Five Things I Learned at Chef Camp

Becca Dilley / Heavy Table
Becca Dilley / Heavy Table

Over the Labor Day weekend, I didn’t just head up to the cabin; I joined sixty other food-obsessed adults for a wilderness cooking retreat called Chef Camp, held at YMCA Camp Miller, where chef-led classes, gourmet meals, and classic camp activities converged in the Minnesota North Woods. What follows are my top five takeaways from the weekend.

Becca Dilley / Heavy Table
Becca Dilley / Heavy Table

ONE: How to shuck an oyster without sending yourself to the ER.

We had just finished breakfast. It was the first class at Chef Camp, and Sarah Master, the executive chef at Mr. Roberts Resort had us gather around a bonfire. Above us, tall red pines swayed. Before Master on a table were a blue mesh bag of oysters, a stack of linen towels, and a pile of oyster knives. We were handed a set of each so we could give oyster shucking a try.
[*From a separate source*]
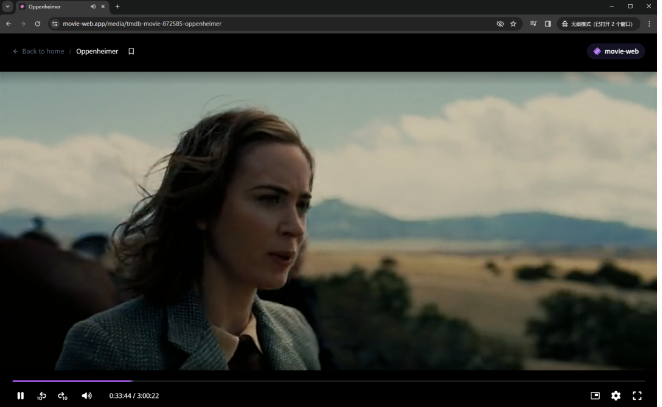Pause the movie playback

(x=20, y=396)
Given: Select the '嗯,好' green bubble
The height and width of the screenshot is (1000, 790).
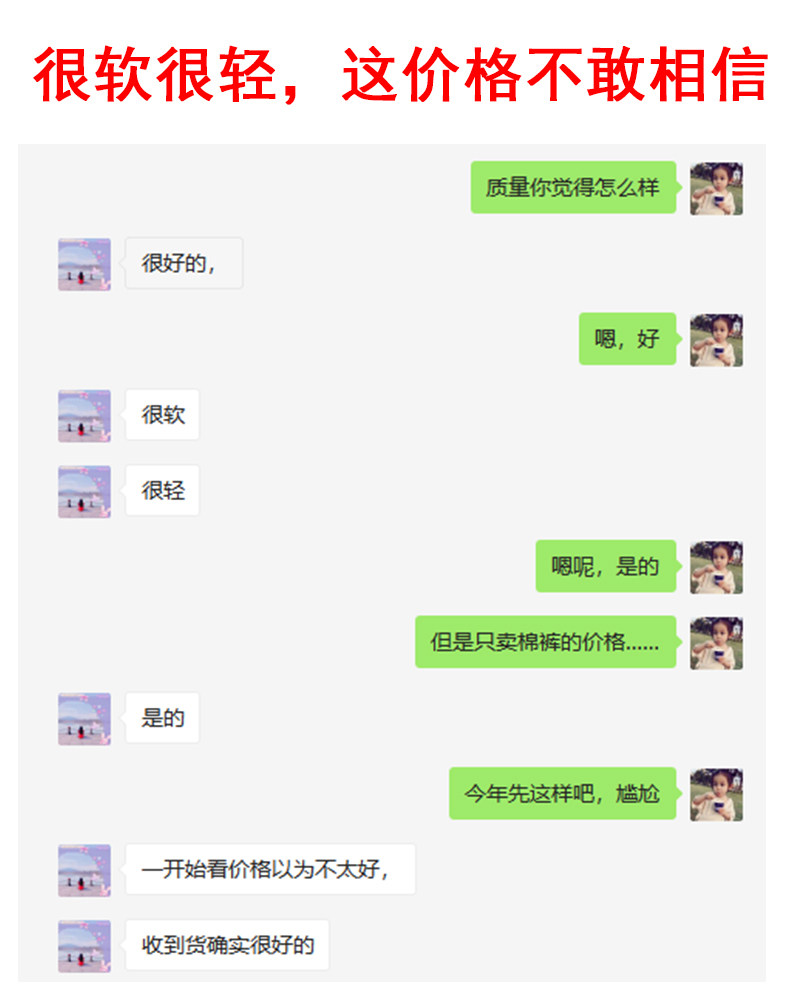Looking at the screenshot, I should pos(627,339).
Becca Dilley / Heavy Table
Becca Dilley / Heavy Table

To approach this like a pro, take a towel in your hand, along with the oyster, making sure the flat side of the shell is facing up. In the other hand, grab your oyster knife and wedge the knife firmly, vertically, right at the hinge of the shell, and wait until it pops open a bit. Then, use the knife blade to pry the rest of the shell open. Wipe the knife to remove any bits of shell or grime, and then work the knife under the oyster to remove it from the bottom shell, being careful to retain the oyster liquor.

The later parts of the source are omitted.